# YOUR TASK:
Please give back word for word the lines of the material below between the line containing "Task: Click the vertical scrollbar thumb" and the line containing "The image size is (1186, 552).", inclusive.

# MATERIAL SUPPLIED:
********************

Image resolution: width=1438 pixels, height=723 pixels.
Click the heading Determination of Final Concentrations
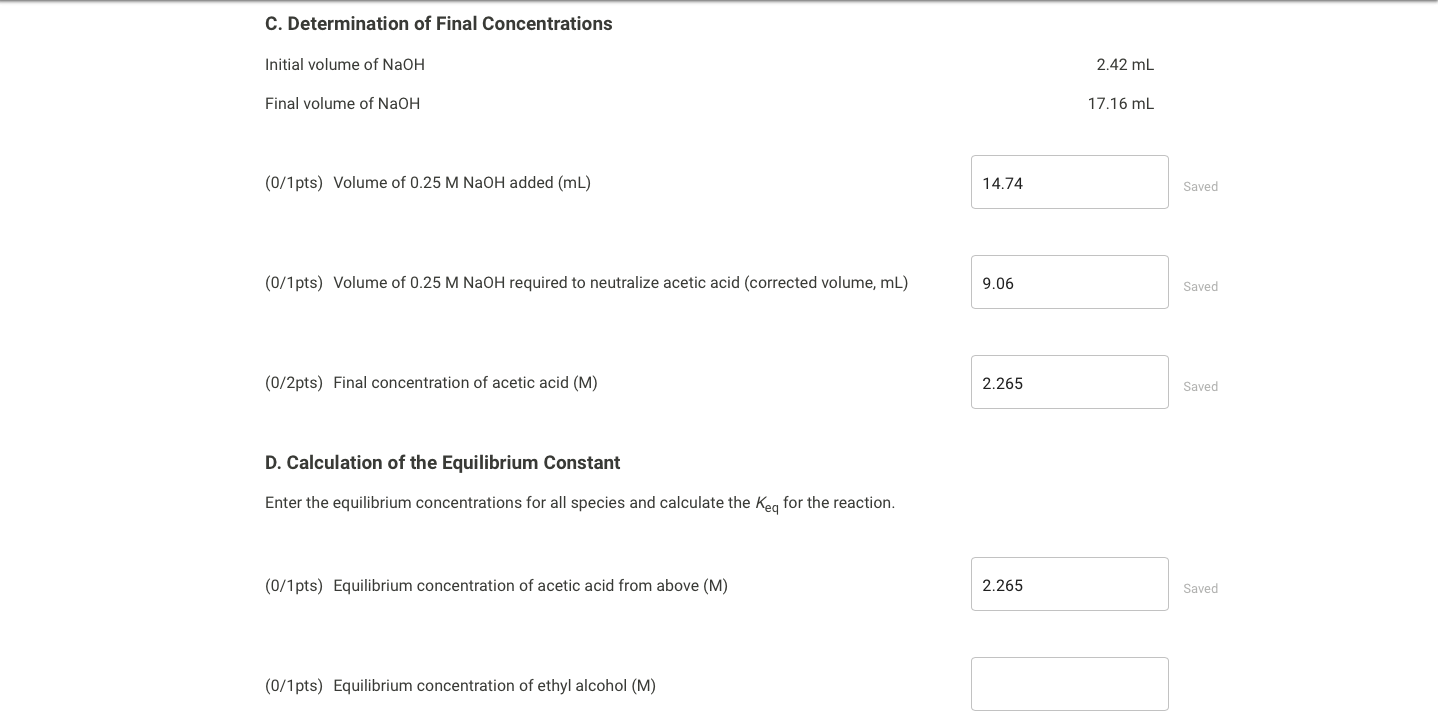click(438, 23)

********************

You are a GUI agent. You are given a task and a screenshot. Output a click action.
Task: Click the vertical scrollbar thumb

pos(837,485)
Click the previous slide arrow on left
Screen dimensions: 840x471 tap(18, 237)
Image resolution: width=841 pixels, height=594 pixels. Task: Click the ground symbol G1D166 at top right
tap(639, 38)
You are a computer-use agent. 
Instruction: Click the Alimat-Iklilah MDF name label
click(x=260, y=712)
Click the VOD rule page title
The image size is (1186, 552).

********************

# SOLUTION FOR THIS TASK:
Task: Click the vertical scrollbar thumb

pos(837,485)
Click the previous slide arrow on left
Screen dimensions: 840x471 tap(18, 237)
Image resolution: width=841 pixels, height=594 pixels. Task: Click the ground symbol G1D166 at top right
tap(639, 38)
You are a computer-use agent. 
Instruction: Click the Alimat-Iklilah MDF name label
click(x=260, y=712)
Click the VOD rule page title
The image size is (1186, 552).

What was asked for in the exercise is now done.